TASK INSTRUCTIONS: Extend the knitting blog below, picking up right after its last sentence and keeping the writer's voice.

SOURCE:
I know that I am not the only person who knits to survive. Maybe you don't battle sadness; maybe you battle anger or fear. If knitting help you survive, there's no reason to feel ashamed or that you are not handling things in a healthy way. Knitting helps us survive. We should celebrate our survival. Every time you pick up your needles to work out some mental or emotional problem, you are refusing to be a victim. You are dealing with your problems in a mature and healthy way. Give yourself a cheer and a hug.
I am proud to say that I am a survivor. I survive through knitting.
Take care of yourself!

Sunday, August 19, 2012

Hot Ears and Itchy Hands

I love listening to things while I knit. Audiobooks and audio plays top my list of favourite listening.

Now, I've been thinking about voices a lot lately. No, you silly non-gender specific person, you. Not the voices in my head the...oh wait...erm...forget that hehe. Let me start again: I have been thinking a lot lately about other people's voices.

There's a line in Louise Jameson's "Pulling Faces" that just really fits what I'm thinking about. She says, "a voice that goes straight to your...knees." (emphasis on the "..." Maybe?) I would add "and makes your ears burn."

I've been listening to "The Scarlet Pimpernel" again and thinking just how perfect Ralph Cosham's voice really is for audiobooks. In my library, I have him reading "The Phantom of the Opera", "Tess of the D'Urbervilles", "Alice in Wonderland and Through the Looking Glass", and, of course, "The Scarlet Pimpernel". I just love the richness and timbre of his voice.

MATERIAL SHOWN:
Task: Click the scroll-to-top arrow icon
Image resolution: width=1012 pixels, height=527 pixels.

==

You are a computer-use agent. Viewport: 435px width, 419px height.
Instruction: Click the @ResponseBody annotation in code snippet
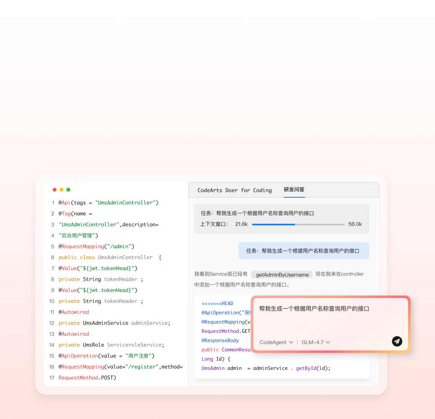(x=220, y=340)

* * *

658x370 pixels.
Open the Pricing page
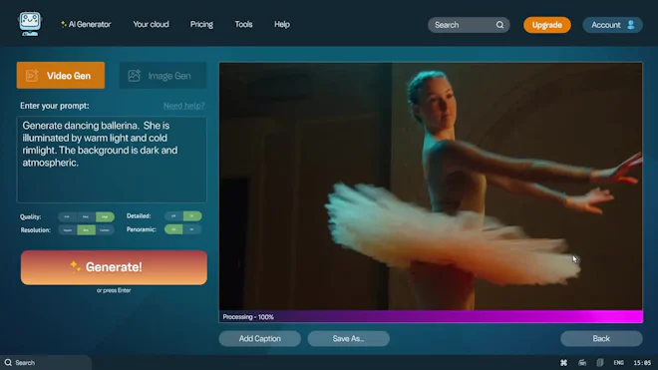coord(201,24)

FINAL RESULT:
Then, I was watching "Arabian Nights" with Dougray Scott and Peter Guiness. Now, Guiness has that kind of voice that can both thrill you and chill you to your core. He played Erik in Big Finish's "The Phantom of the Opera" and I just fell in love with his voice.

A very different voice that creates a very similar feeling is the legendary Vincent Price. Seriously. That voice could make you feel very safe or in great danger.

On this list must belong Paul McGann. When I met him recently, every time I heard him speak, my ears would get red hot and my face would flush from chin to hairline. If ever there was a voice that went straight anywhere, it would be his.

OK so my litany of favourite voices is over for the moment. You can find "Pulling Faces", "The Phantom of the Opera", and many adventures featuring Paul McGann at www.bigfinish.com. I have no affiliation and are not getting anything from them. They're just a bunch of great, hugely talented guys with products well worth listening to.

What's one of the best part of knitting for me? Planning my next project. I get really into my project when I'm working on it but as a reach the end, I just start itching for a new project. This is especially true when I'm working on a design project. I love the idea stage, figuring out what fibre to use, colour work or texture?, gage, I love it all. But then I'm ready for something new. I call this itchy hands.

My friend says that she is project monogamous. I have wandering eyes. I may stick with my project, I may not. Does that make me project promiscuous? Right now I have two design projects on needles, one sock I will never finish & baskets of yarn to fantasize about new projects.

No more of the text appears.